The three teams will now enter a 12-month “feasibility phase” that will culminate in a preliminary design review. At that point, there will be a further competitive request for proposals, where three companies will compete for a demonstration task order, NASA officials explained at a press conference Wednesday.

At that time, the final awardee will be selected. The chosen company will be responsible not only for designing the LTV, but also for launching and landing on the Moon ahead of the Artemis V mission, which is currently slated for no earlier than 2029.

NASA declined to specify the dollar value of the awards, but Intuitive Machines said in a statement that it won the $30 million contract. The total potential value of all task orders over the next 13 years is $4.6 billion.

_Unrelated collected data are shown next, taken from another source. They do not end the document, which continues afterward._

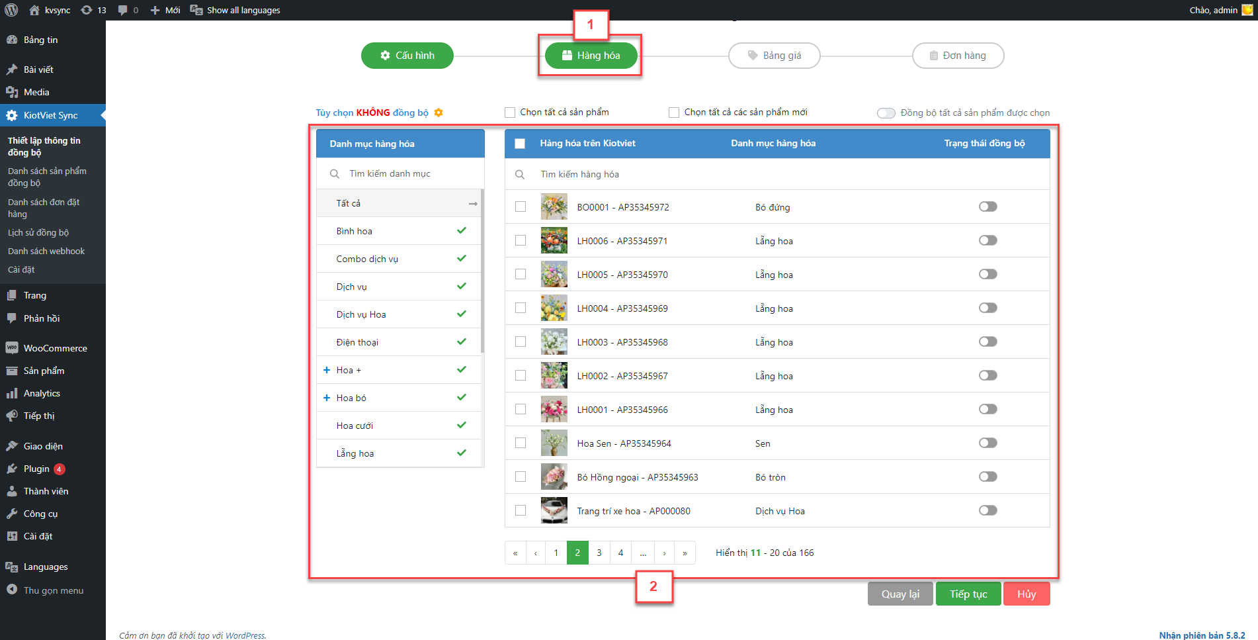Collapse the sidebar with Thu gọn menu
Viewport: 1258px width, 640px height.
(x=53, y=590)
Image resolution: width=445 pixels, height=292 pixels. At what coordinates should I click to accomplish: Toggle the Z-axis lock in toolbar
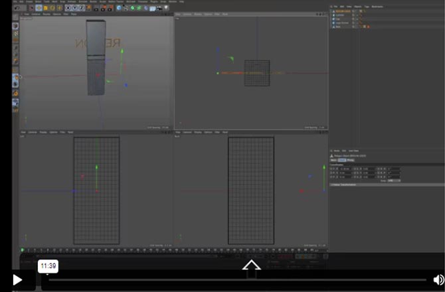[x=82, y=8]
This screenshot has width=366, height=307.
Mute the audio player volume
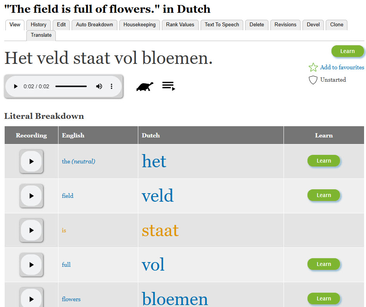[x=99, y=86]
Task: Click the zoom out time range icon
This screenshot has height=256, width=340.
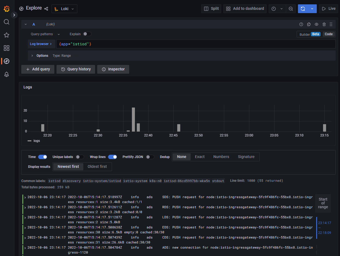Action: [x=291, y=9]
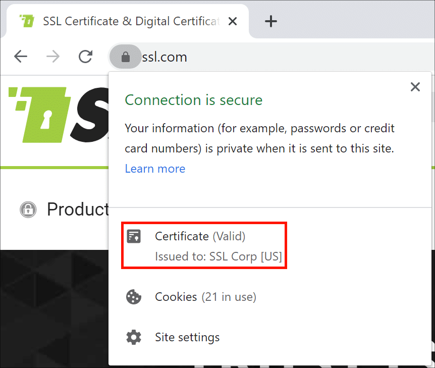
Task: Click the SSL.com favicon in the tab
Action: point(26,21)
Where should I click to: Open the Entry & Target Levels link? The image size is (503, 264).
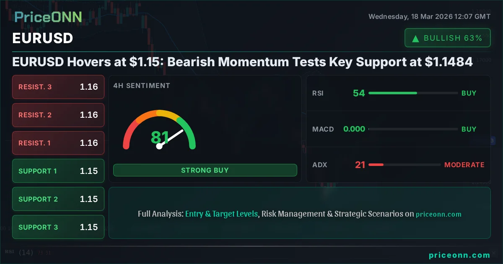coord(221,214)
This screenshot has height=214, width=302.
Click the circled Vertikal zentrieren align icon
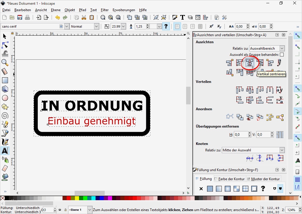250,63
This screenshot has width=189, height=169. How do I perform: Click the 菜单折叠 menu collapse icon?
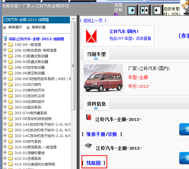pyautogui.click(x=28, y=28)
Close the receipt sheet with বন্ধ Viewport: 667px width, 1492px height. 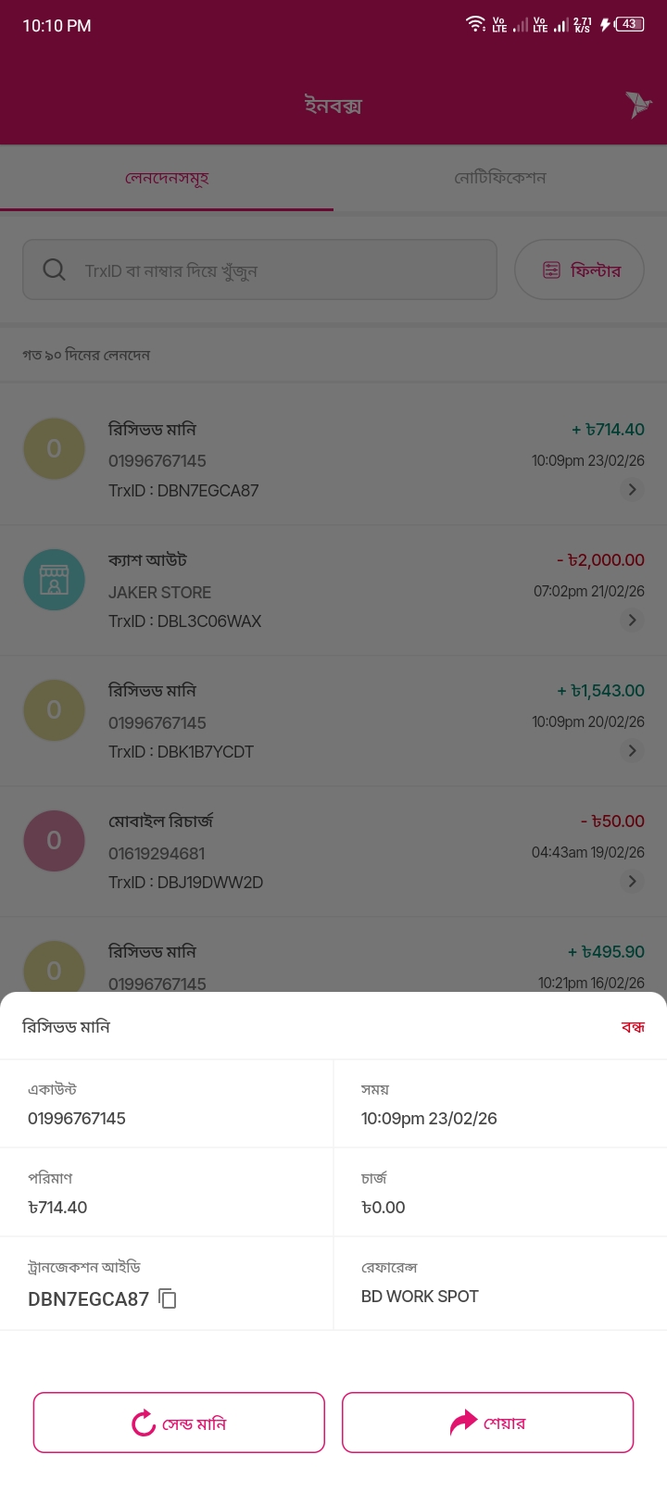tap(633, 1027)
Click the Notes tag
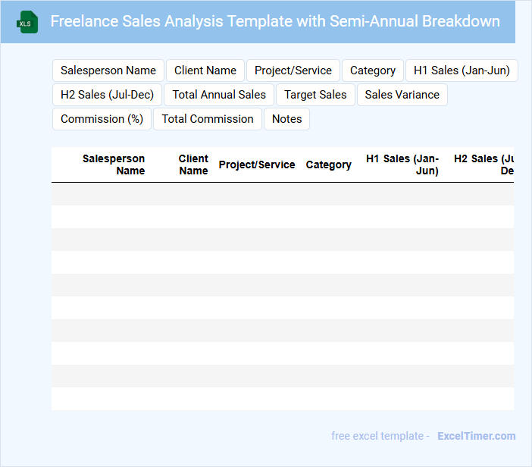The image size is (532, 467). (x=286, y=119)
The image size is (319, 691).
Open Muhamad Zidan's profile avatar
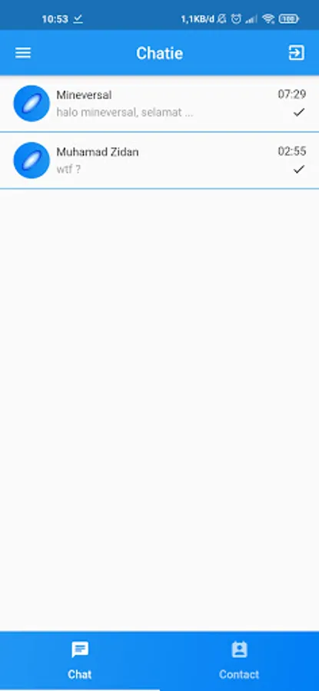coord(32,160)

All three teams are keeping specifications such as range or battery technology close to the chest, but NASA says the rover will have an impressive 10-year lifespan and the ability to carry two fit astronauts.

Natural Machinery is leading a team that includes AVL, Boeing, Michelin and Northrop Grumman; Lunar Outpost leads the “Lunar Dawn” team that includes Lockheed Martin, General Motors, Goodyear and MDA Space; And Astrolabe was joined by Axiom Space and Odyssey Space Research.

NASA Lunar Terrain Vehicle

The awards are the latest given to private industry under the agency's ambitious Artemis program, which seeks to eventually establish a permanent human presence on the Moon. But to really explore the surface, astronauts need something to move around — and it has to survive the harsh climate of the moon's south pole, which is known for extreme temperature swings and very long nights.

“Think of it as a hybrid of an Apollo-style lunar rover powered by a mobile science platform without our astronauts and crew,” said Vanessa Wyche, director of NASA's Johnson Space Center.

With the vehicles, astronauts will be able to transport scientific instruments, collect samples from the surface and travel longer distances than on foot, said Jacob Bleicher, NASA's chief exploration scientist. When astronauts aren't on the moon, humans can operate the LTV remotely so it can continue to explore the region and even meet new astronauts when they land on the surface.

“With NASA's Artemis campaign, we are building the capabilities needed to establish long-term exploration and presence of the Moon,” he said. “Wherever it goes, there are no roads. Its mobility fundamentally changes our view of the Moon.